Epperson v. Jordan

82 P.2d 445, 12 Cal. 2d 61, 1938 Cal. LEXIS 366
CourtCalifornia Supreme Court
DecidedAugust 31, 1938
DocketS. F. 16101; S. F. 16098
StatusPublished
Cited by48 cases

This text of 82 P.2d 445 (Epperson v. Jordan) is published on Counsel Stack Legal Research, covering California Supreme Court primary law. Counsel Stack provides free access to over 12 million legal documents including statutes, case law, regulations, and constitutions.

Bluebook
Epperson v. Jordan, 82 P.2d 445, 12 Cal. 2d 61, 1938 Cal. LEXIS 366 (Cal. 1938).

Opinion

*63 THE COURT.

Petitioners, qualified electors and taxpayers of the state, by separate applications, seek writs of mandate directed to the Secretary of State commanding him (1) to refrain from submitting a certain purported initiative measure to the electors of the state, and (2) not to certify ithe measure to the registrars of voters and county clerks of the state. After the issuance of the alternative writs the respondent, by way of answer and return, filed general demurrers to the petitions. Inasmuch as the two petitions involve substantially the same contentions both will be disposed of in this one opinion.

The proposal which petitioners seek to keep from being submitted to the voters at the next general election is a constitutional amendment proposed under the initiative provisions of the state Constitution. It is signed by the requisite number of qualified electors of the state and has been filed with the Secretary of State within the time entitling it to be submitted at the November election.

Petitioners’ main contention is that such proposal should be kept from the ballot because the circulation title of the measure appearing upon each page of the initiative petition whereon signatures appear, does not contain a “summary of the chief purpose and points” of the proposed constitutional amendment as required by the provisions of article IV, section 1, of the Constitution and section 1197b of the Political Code.

At the outset of our consideration of the problems here presented we are met by the contention of amici curiae, representing the proponents of the measure, that this court has no jurisdiction to consider the petitions for the reasons that: (1) Article IV of the Constitution reserves to the people the power to propose laws and amendments to the Constitution by the initiative process; that the Constitution itself sets up the steps for exercising this reserved power; that one of these constitutional steps is the preparation of a title and summary by the attorney-general; that under the separation of powers provided for by article III of the Constitution the initiative process must be held free from interference by the courts; and (2) that section 1197 of the Political Code provides the sole and exclusive method of objecting to the title' *64 prepared by the attorney-general, that is by review by a statutory board of title commissioners.

Neither of these contentions is sound. The first contention is basically unsound in that the petitions filed herein do not seek judicial interference with a legislative function, but seek a determination as to whether the provisions of the Constitution and statutes have been followed. The petitioners are not seeking to control the actions of any legislative officer, but those of the Secretary of State—an administrative officer. This court frequently has exercised the power here invoked. (Boyd v. Jordan, 1 Cal. (2d) 468 [35 Pac. (2d) 533]; Clark v. Jordan, 7 Cal. (2d) 248 [60 Pac. (2d) 457, 106 A. L. R. 549].)

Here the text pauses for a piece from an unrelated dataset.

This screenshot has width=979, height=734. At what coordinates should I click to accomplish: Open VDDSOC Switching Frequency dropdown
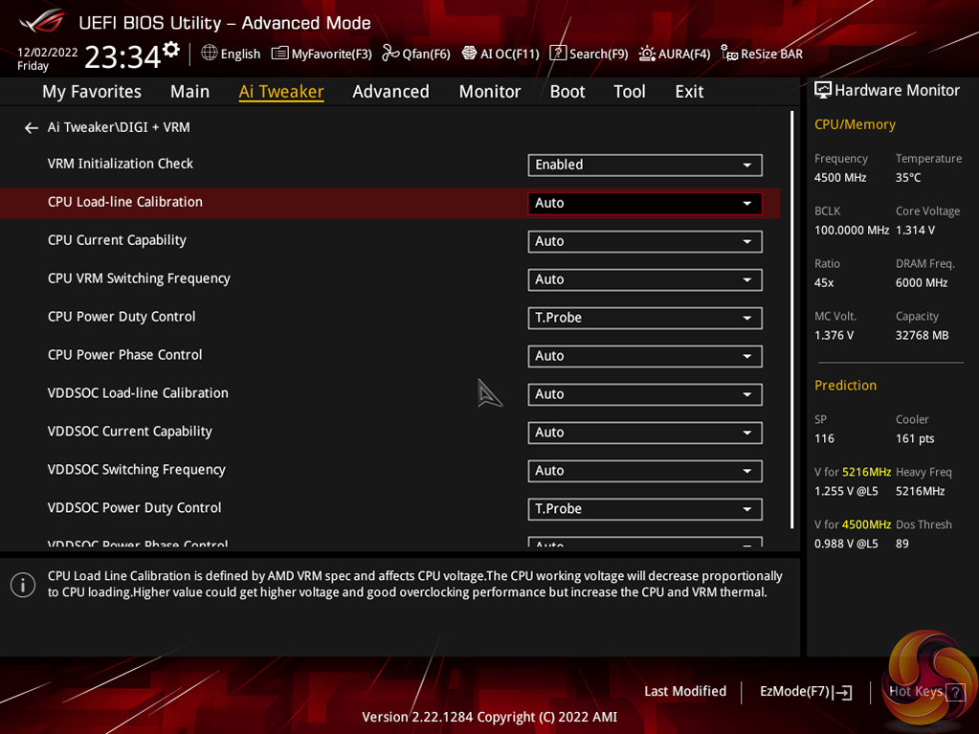pyautogui.click(x=644, y=471)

The second contention equally lacks merit. It is predicated upon the provisions of sections 1197 (3) and 1197a of the Political Code. By these sections “any person who is dissatisfied” with the attorney-general’s ballot or circulation titles to an initiative measure, may file his objections with the Secretary of State, who shall then transmit copies of the initiative measure, the attorney-general’s title, and the objections thereto to “the Board of Title Commissioners, which board shall consist of the three justices of the District Court of Appeal ... in and for the third appellate district, who shall be ex officio title commissioners for the purposes of this act and which board is hereby created”. This board is then required to hold a hearing and prepare a proper title, .and its determination “shall be final and conclusive”. Obviously these sections purport to provide a method for passing upon the correctness of the attorney-general’s title. If such sections were valid it is quite possible that the method therein provided was intended to be the sole method of passing upon the correctness of such titles. However, it is quite clear that these sections, inasmuch as they purport to confer non judicial duties on the appellate justices, are unconstitutional. This point need not be discussed at length. The principles involved have recently and exhaustively been considered by this court in Abbott v. McNutt, 218 Cal. 225 [22 Pac. (2d) 510, 89 A. L. R 1109].) On the authority of that case and the cases and constitutional provisions therein cited, sections 1197 (3) and 1197a in so *65 far as they provide for the creation of said board of title commissioners must be held to be unconstitutional.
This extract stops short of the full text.